Exercises: Orthogonal Complement

Problem 1

For each of the following sets, find its orthogonal complement inside the specified space.

  1. \(S=\Set{ 2,-4 }\) in \(\RNrSpc{1}\)

  2. \(S=\Set{ \Vect{u} }\), where \(\Vect{u} = (-3,-1)\) in \(\RNrSpc{2}\)

  3. \(S=\Set{ \Vect{0} }\), where \(\Vect{0} = (0,0)\) in \(\RNrSpc{2}\).

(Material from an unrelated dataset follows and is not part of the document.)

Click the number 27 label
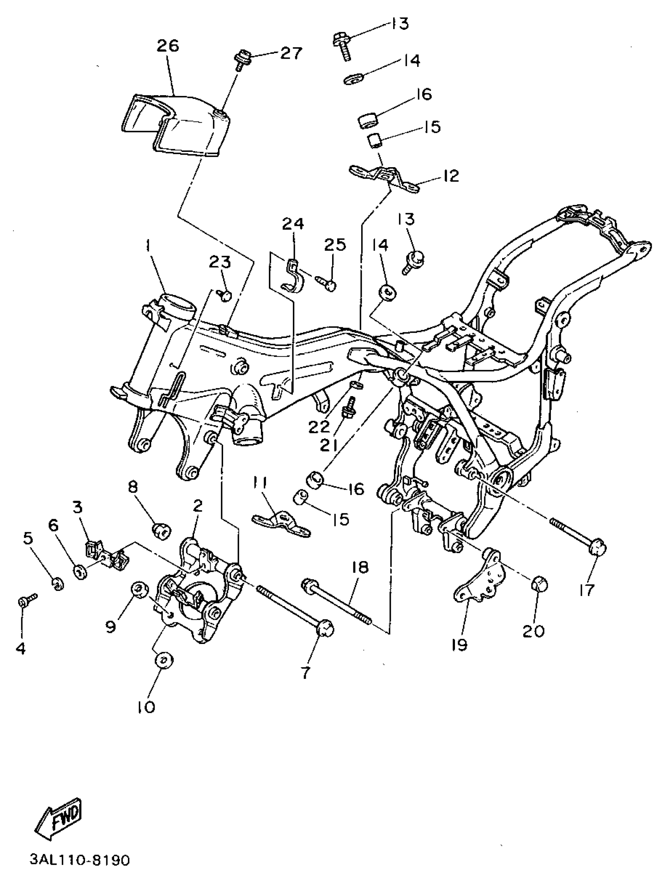point(291,53)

  4. \(S= \Set{ \Vect{u}, \Vect{v} }\), where \(\Vect{u} = (1,2)\) and \(\Vect{v} = (1,-1)\) in \(\RNrSpc{2}\).

  5. \(S=\Set{ \Vect{c} }\), where \(\Vect{c} = (-1,0,3)\) in \(\RNrSpc{3}\).

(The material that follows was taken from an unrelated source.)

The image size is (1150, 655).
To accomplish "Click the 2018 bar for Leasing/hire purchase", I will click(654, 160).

  6. \(S=\Set{ \Vect{u} , \Vect{v} }\), where \(\Vect{u} = (2,-2,1)\) and \(\Vect{v} = (1,-2,4)\) in \(\RNrSpc{3}\).

Problem 2

Find the null space of the matrix \(\Mtrx{A}\) below.

\[ \Mtrx{A} = \left[ \begin{array}{rrrr} 1 & -1 & 1 & 2 \\ 4 & 1 & 3 & 1 \\ -1 & 2 & -1 & 1 \\ 1 & 2 & 3 & 4 \end{array} \right] \]
Problem 3

Consider the linear transformation:

\[L\from \RNrSpc{4} \longrightarrow \RNrSpc{2},\quad L(x,y,z,w)=(x-y,z-w)\]

  1. Find the matrix which represents \(L\).

  2. Find the null space of \(\Mtrx{A}\).

  3. Find the kernel of \(L\).

Problem 4

If \(\Vect{s}\) and \(\Vect{t}\) are nonparallel vectors in \(\RNrSpc{3}\), explain why

\(\Set{ \Vect{s} , \Vect{t} }^{\bot}\)\(=\)\(\Set{ t(\CrssPr{ \Vect{s} }{ \Vect{t} }) \st t\in \RNr }\)
Problem 5

If \(\Vect{s}\) and \(\Vect{t}\) are parallel nonzero vectors in \(\RNrSpc{n}\), show that \(\Vect{s}^{\bot} = \Vect{t}^{\bot}\).